**PROBLEM REQUIREMENTS:**
Please copy every line of the records below, shifting each coordinate in the answers by adding 125 to both of its numbers. Leave the pictures out.

Recorded data
· · · · ·

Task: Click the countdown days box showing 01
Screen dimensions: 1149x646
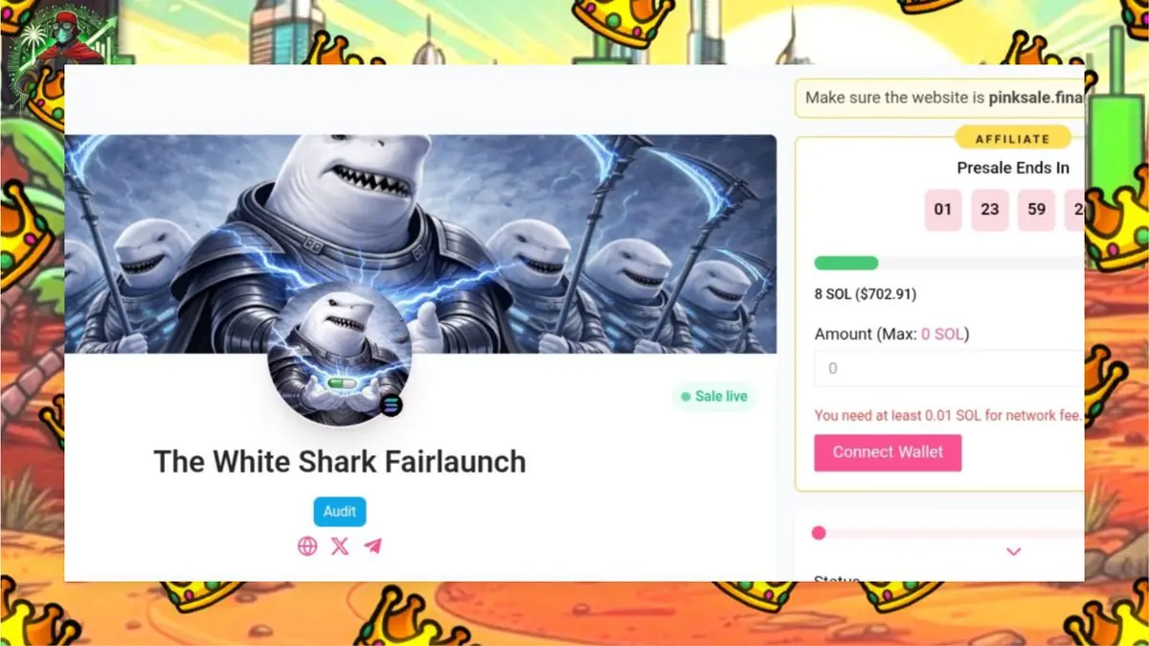Action: click(943, 210)

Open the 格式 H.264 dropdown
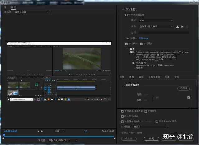coord(155,21)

· · · · ·

**RESULT OF THIS TASK:**
Task: Click the countdown days box showing 01
Screen dimensions: 1149x646
Action: click(1068, 335)

Open the 格式 H.264 dropdown
coord(280,146)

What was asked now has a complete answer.